Be Vigilant and Involved

We’re hearing that some people say GSHE is misrepresenting the attacks home education has faced the past three years since the EFA began in 2021. People say we’re “fear mongering.” Not only do they deceive themselves, but they seek to deceive you, too.

Look up these bills on the NH General Court website for yourself.

  • 2022 HB 1664 background checks for parents
  • 2023 HB 628 background checks for parents
  • 2024 HB 1610 mandatory participation in statewide assessment

Sponsors of these bills claimed they intended to target participants in the Education Freedom Account (EFA). Regardless, the bills as written would impact independent home education families even though we don’t receive state funding. Call it sloppy or intentional, it doesn’t matter. The hit to unfunded home education would still happen if not for us speaking up to defend ourselves.

(If you are not familiar with the EFA or how it is different from traditional, independent home education, refer to the GSHE page on NH’s four educational pathways or the NH Department of Education’s pages.)

GSHE rallied the homeschool community to fight off all three of these extreme bills, any one of which would have made NH the worst state in the country for home education.

There were over 35 bills filed regarding the EFA that tried to add more regulation or eliminate the program over this same three-year period. Check the NH General Court website to find them.

This is fact, not fiction.

GSHE focused on the outrageous bills that ensnared independent home education — HB 1664 (2022), HB 628 (2023), and HB 1610 (2024) — and mobilized the community against them and we won.

Maybe some of you participated by emailing the legislature or attending public hearings. YOU contributed to these victories and that is what it takes to protect our freedoms.

No matter how the election goes in November, we will see more hostile bills in Concord.

Be prepared and don’t rely on someone else to do the hard work of defending home ed freedom. The autonomy we enjoy today did not happen easily or quickly.
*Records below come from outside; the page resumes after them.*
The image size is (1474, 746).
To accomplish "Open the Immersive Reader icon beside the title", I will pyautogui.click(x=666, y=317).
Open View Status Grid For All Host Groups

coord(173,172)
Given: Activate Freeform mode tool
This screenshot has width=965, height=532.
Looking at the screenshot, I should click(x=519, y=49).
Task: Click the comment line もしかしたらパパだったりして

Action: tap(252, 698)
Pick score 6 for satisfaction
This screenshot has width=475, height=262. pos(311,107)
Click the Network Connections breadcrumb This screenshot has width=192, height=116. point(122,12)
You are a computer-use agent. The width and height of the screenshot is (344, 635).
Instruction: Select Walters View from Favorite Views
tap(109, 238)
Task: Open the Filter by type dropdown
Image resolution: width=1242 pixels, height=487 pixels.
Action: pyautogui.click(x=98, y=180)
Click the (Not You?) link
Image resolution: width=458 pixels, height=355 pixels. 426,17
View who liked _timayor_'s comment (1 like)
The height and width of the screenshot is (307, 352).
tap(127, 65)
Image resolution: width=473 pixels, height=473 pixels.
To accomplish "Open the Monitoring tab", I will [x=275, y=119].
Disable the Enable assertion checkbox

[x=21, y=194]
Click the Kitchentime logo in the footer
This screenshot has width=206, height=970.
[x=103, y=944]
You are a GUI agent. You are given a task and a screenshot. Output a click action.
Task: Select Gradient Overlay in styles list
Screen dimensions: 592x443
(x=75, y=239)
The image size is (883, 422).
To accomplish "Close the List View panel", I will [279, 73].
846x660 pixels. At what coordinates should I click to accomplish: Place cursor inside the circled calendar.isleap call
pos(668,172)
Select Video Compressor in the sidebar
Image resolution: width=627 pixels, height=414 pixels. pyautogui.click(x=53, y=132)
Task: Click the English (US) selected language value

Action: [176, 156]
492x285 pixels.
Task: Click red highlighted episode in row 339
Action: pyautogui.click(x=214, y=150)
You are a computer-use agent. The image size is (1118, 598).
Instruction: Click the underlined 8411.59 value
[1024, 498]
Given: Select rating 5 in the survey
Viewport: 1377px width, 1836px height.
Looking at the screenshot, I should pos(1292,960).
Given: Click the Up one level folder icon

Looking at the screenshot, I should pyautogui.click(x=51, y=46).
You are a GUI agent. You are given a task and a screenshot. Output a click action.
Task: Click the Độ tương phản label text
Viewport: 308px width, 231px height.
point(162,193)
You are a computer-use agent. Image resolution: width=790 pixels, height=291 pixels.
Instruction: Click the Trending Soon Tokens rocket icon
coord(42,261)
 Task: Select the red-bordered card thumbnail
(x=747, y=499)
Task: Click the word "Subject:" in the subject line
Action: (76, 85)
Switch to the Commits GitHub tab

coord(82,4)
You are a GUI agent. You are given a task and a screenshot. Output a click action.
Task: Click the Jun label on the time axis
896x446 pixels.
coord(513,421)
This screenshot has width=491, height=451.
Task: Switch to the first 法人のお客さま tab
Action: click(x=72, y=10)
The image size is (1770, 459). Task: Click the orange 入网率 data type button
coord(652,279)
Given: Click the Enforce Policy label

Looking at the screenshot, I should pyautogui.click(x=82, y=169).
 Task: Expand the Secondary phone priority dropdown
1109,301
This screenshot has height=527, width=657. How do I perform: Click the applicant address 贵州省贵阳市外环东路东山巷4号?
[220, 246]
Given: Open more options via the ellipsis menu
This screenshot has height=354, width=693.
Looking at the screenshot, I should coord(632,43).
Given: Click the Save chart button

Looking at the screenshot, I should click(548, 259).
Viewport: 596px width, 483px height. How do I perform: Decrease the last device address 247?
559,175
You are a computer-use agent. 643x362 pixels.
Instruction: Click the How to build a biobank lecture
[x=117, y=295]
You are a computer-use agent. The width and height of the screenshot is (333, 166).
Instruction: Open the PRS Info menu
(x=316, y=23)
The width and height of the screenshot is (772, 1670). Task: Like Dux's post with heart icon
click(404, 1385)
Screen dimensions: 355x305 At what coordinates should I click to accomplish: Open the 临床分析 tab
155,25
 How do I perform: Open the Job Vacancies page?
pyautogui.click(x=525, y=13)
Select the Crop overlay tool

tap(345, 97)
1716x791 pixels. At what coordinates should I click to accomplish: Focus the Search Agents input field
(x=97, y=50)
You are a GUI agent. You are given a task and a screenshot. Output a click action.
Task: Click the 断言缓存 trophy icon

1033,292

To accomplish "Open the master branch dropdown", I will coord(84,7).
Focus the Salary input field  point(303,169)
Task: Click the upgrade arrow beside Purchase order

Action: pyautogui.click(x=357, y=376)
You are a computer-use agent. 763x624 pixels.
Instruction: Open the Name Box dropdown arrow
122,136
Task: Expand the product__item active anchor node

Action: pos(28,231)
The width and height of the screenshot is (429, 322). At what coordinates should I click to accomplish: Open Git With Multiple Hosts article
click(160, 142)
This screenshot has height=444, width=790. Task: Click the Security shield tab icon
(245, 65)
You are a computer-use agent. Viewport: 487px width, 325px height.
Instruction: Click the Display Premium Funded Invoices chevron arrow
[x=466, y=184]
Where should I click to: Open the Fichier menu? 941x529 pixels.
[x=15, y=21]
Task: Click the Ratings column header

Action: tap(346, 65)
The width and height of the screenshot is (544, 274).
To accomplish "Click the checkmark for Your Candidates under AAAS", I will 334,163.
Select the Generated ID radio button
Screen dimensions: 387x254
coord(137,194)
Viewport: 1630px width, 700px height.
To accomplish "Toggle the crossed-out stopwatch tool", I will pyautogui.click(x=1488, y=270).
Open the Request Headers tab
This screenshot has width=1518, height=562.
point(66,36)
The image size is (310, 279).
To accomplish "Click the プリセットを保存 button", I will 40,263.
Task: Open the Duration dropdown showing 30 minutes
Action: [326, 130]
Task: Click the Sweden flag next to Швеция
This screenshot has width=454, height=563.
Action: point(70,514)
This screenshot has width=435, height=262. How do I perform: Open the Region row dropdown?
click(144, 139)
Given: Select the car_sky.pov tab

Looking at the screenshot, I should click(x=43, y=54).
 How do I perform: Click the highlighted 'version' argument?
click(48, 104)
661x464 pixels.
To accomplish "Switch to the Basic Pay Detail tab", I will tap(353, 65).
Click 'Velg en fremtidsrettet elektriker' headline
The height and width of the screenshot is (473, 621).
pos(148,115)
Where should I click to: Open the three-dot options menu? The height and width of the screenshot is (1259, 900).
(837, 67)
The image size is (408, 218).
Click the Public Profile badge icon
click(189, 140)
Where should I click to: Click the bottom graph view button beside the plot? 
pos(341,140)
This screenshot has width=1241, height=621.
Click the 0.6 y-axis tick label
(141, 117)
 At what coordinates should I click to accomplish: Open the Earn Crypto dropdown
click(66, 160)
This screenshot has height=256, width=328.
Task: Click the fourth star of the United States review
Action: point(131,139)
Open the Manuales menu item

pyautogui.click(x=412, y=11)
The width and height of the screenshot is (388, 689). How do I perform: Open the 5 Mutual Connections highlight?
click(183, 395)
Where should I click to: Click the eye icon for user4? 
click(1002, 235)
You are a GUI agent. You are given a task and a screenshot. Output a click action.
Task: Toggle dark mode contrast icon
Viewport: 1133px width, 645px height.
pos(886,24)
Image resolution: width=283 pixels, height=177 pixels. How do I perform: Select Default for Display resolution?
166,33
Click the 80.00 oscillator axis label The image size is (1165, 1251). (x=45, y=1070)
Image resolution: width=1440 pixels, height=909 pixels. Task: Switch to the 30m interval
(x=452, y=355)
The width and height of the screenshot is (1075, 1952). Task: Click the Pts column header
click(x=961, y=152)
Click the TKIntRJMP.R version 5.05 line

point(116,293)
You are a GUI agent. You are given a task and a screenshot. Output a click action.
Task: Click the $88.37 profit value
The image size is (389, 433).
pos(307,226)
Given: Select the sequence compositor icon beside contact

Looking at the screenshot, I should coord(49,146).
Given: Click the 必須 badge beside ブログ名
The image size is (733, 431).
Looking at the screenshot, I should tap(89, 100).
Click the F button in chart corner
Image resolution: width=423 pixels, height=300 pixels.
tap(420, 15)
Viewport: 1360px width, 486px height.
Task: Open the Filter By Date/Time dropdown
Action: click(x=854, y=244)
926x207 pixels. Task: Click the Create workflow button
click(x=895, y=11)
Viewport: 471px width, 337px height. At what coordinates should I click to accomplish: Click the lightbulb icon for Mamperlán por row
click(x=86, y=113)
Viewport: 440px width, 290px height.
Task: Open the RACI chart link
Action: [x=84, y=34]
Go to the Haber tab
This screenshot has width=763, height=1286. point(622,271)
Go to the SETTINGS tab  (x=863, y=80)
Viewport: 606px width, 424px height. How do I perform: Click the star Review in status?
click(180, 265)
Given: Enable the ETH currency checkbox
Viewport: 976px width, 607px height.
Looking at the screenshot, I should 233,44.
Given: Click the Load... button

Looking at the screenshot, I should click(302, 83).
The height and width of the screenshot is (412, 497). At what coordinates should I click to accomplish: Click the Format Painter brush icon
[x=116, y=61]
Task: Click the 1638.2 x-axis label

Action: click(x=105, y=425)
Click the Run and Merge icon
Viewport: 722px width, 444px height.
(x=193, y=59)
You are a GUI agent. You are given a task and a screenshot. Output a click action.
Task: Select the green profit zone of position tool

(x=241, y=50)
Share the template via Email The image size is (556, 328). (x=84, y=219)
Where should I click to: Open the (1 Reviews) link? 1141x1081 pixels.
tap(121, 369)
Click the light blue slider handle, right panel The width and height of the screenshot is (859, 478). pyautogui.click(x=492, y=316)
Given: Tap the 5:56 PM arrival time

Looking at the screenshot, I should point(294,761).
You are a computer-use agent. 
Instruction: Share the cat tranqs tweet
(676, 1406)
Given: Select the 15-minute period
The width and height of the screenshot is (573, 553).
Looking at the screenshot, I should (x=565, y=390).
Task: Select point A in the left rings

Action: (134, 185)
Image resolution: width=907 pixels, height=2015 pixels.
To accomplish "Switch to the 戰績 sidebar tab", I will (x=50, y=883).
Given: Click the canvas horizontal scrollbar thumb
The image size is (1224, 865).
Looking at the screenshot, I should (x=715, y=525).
It’s taken decades and the work of hundreds and hundreds of families to achieve.

Here are some of the freedoms we won in the past 20 years:

  • Eliminated annual scope and sequence reporting to Participating Agencies
  • Changed notification from annual to one-time only when beginning a home ed program
  • Removed requirement to report assessment results to Participating Agencies
  • Required districts to adopt an Equal Access policy
  • Simplified termination language that mirrors the initial notification language
  • Removed language that could imply home-ed programs need approval by Participating Agencies
  • Clarified language regarding who to notify and when
  • Removed unequitable academic achievement requirements
  • Added explicit protection for home-educated children with special education differences
  • Added language to make the portfolio the private property of the family

If these freedoms matter to you, then be vigilant and involved.